The Weekend Rent: Five Movies That Laid the Foundation for 'The Cabin in the Woods'

By Robert B. DeSalvo Apr 13, 2012

It's Friday the 13th, so the mood is right to finally release the horror film The Cabin in the Woods, which was written by Joss Whedon and director Drew Goddard. You've seen the teasers and know the setup: Five friends drive out to a remote cabin in the woods for a vacation but something goes wrong. We're not going to spell out exactly what that "something" is here, but suffice it to say that it won't be anything that you're expecting. The Cabin in the Woods is one of the best-reviewed, cleverest horror films to invigorate the genre in years, but it still builds its premise by combining elements from some seminal shockers.


Like The Cabin in the Woods, Sam Raimi's 1981 horror film The Evil Dead features five college students that travel to an isolated cabin in the woods to frolic. What they find is the Book of the Dead, and when they play an audiotape that they find of a scientist reading the incantations from the book, they unwittingly unleash an army of demons that Ash (Bruce Campbell) has to fight off with his boomstick.


George A. Romero's Night of the Living Dead changed the way filmmakers fashion zombies forever. In the movie, a group of strangers board themselves into a rural farmhouse to hide from the zombie apocalypse just outside. Similarly, in The Cabin in the Woods, the young people must board up their cabin to keep out an undead threat.


James Wan unintentionally sparked what is called the torture-porn horror subgenre with 2004's wicked Saw, a movie that spawned six sequels and countless cheap imitations. The Cabin in the Woods is certainly not a cheap imitation of Saw nor would it be considered torture porn, but, like the Jigsaw killer does in Saw, the antagonists moving the chess pieces in The Cabin in the Woods have unwitting pawns in the five vacationers.


Nothing puts the fear of rednecks in you like the 1974 grindhouse classic The Texas Chainsaw Massacre, which had a group of friends stumble across a cannibalistic family that preyed on tourists in rural Texas. The nightmare family—including Leatherface and the Hitchhiker—seemed not only impervious to pain but to actually enjoy it. The Cabin in the Woods recalls elements of this infamous midnight movie.

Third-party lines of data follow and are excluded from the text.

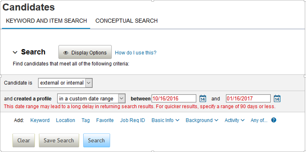Click the end date field showing 01/16/2017
This screenshot has width=306, height=152.
[x=248, y=98]
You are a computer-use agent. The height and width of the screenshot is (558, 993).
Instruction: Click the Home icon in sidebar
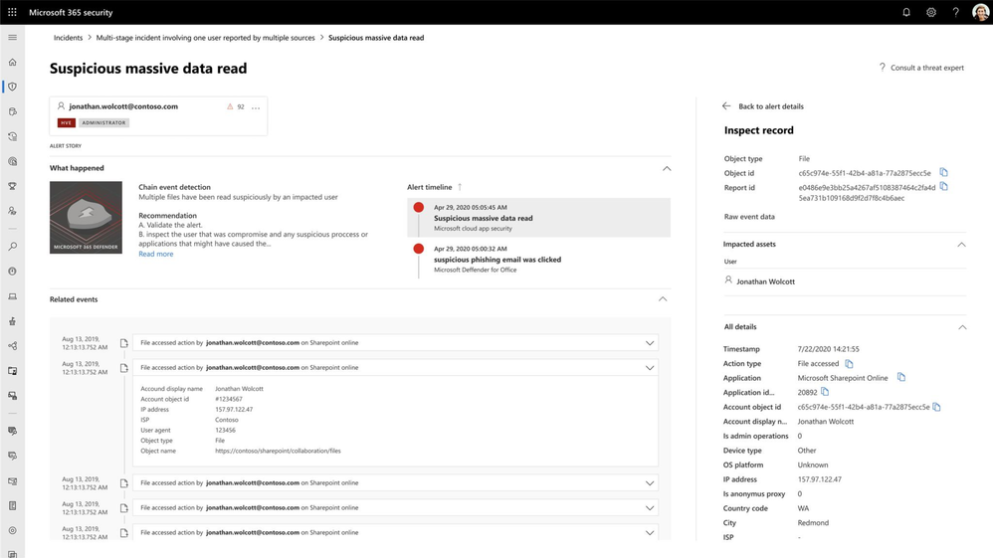coord(12,62)
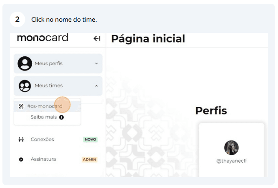Collapse sidebar with the left arrow icon
278x188 pixels.
[x=97, y=38]
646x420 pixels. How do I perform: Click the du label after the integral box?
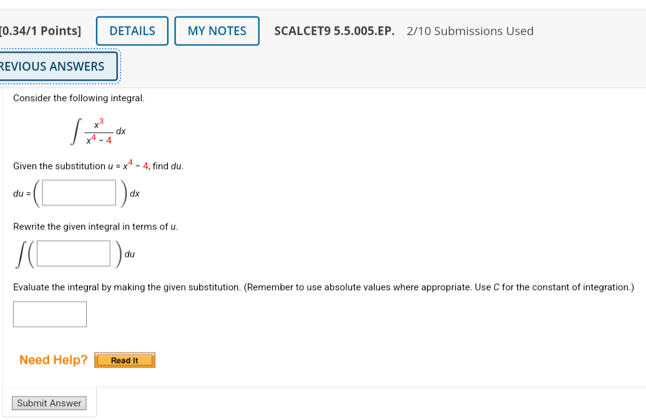(x=130, y=254)
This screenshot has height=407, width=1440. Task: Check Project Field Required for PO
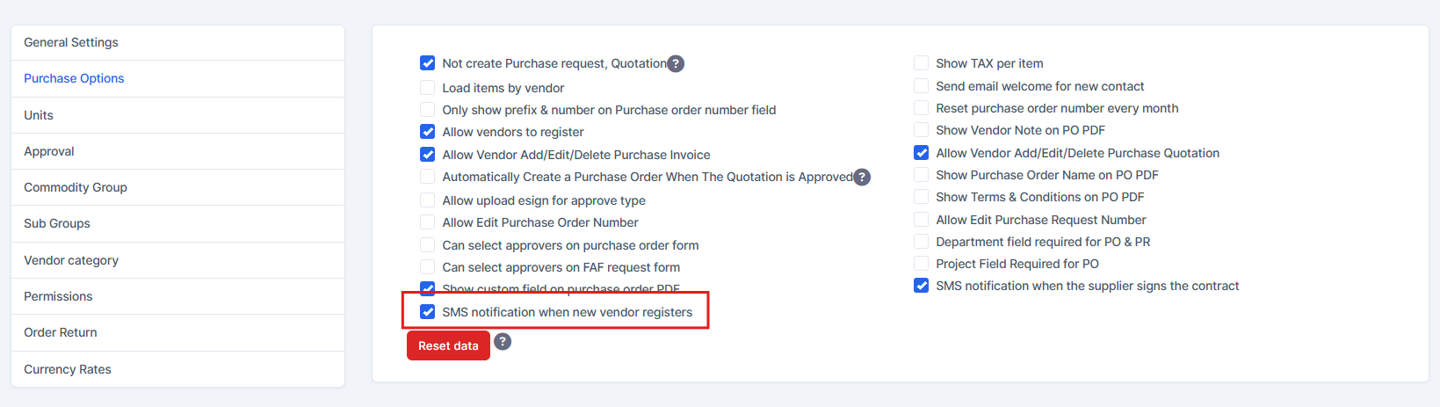(x=922, y=264)
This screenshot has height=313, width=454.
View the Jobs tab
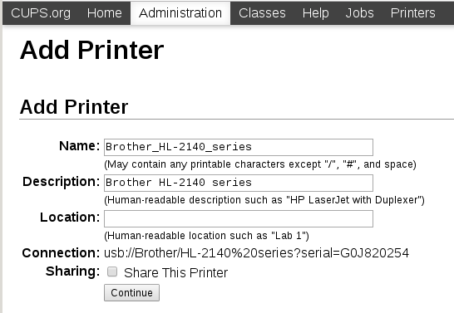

Like The Texas Chainsaw Massacre, Dario Argento's 1977 film Suspiria spawned several sequels and is currently being remade. Nothing compares to the demented original and its disturbing, garish imagery with its story about an American ballet dancer (Jessica Harper) who travels to a prestigious dance academy in Germany only to discover that it is controlled by a coven of witches. The Cabin in the Woods also has much more going on beneath the surface than just setting up five twentysomethings to be killed, which is what will make it a classic alongside these five films that inspired it.